===== Page excerpt
The hydroxide ion concentration in a saturated solution of iron(III) hydroxide, \(\mathrm{Fe}(\mathrm{OH})_{3}\), is \(2.2 \times 10^{-10} \mathrm{M}\). Calculate the value for the equilibrium constant.

Short Answer

Expert verified
The equilibrium constant \( K_{sp} \) is \( 7.51 \times 10^{-40} \).

Step by step solution

01

Write the Dissolution Reaction

The dissolution of iron(III) hydroxide can be expressed by the equation: \[ \mathrm{Fe(OH)_3 (s)} \rightleftharpoons \mathrm{Fe^{3+} (aq)} + 3\mathrm{OH^- (aq)} \] This shows that one formula unit of \( \mathrm{Fe(OH)_3} \) dissociates into one iron(III) ion and three hydroxide ions in solution.
==========
- **Objective 1**: In the iron(III) hydroxide problem, what is the hydroxide ion concentration in the saturated solution?
- **Objective 2**: Write out the iron(III) hydroxide problem word for word, beginning at the words "Write the Dissolution" and stopping after "ions in solution.".
- **Objective 3**: Restate the paragraph of the iron(III) hydroxide problem that opens with "The dissolution of iron(III) hydroxide" in one shorter sentence.
===== Raw records
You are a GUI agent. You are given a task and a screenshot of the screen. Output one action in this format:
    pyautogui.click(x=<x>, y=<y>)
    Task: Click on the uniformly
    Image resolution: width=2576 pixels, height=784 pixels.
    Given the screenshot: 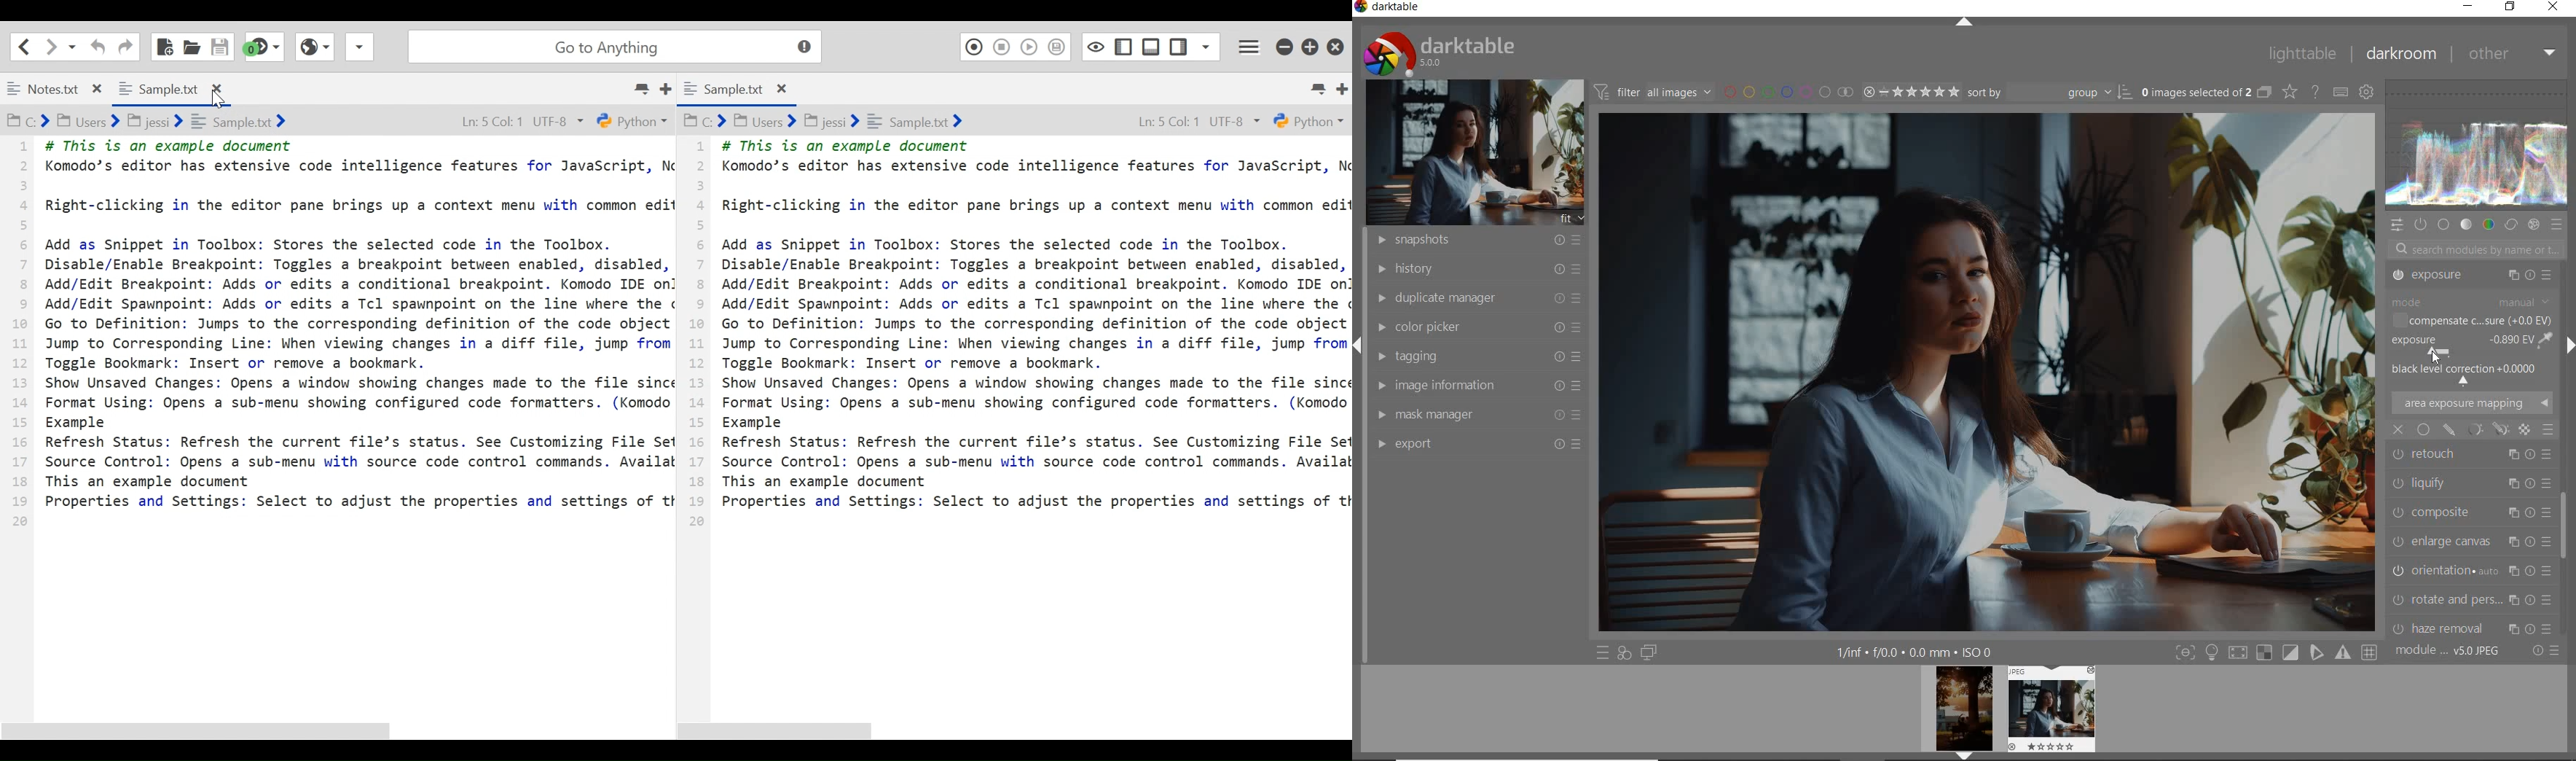 What is the action you would take?
    pyautogui.click(x=2423, y=430)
==========
- **Complete response 1**: 2.2 × 10⁻¹⁰ M

- **Complete response 2**:
Write the Dissolution Reaction

The dissolution of iron(III) hydroxide can be expressed by the equation: \[ \mathrm{Fe(OH)_3 (s)} \rightleftharpoons \mathrm{Fe^{3+} (aq)} + 3\mathrm{OH^- (aq)} \] This shows that one formula unit of \( \mathrm{Fe(OH)_3} \) dissociates into one iron(III) ion and three hydroxide ions in solution.

- **Complete response 3**: Iron(III) hydroxide dissolves as Fe(OH)₃(s) ⇌ Fe³⁺(aq) + 3OH⁻(aq), so each formula unit releases one iron(III) ion and three hydroxide ions.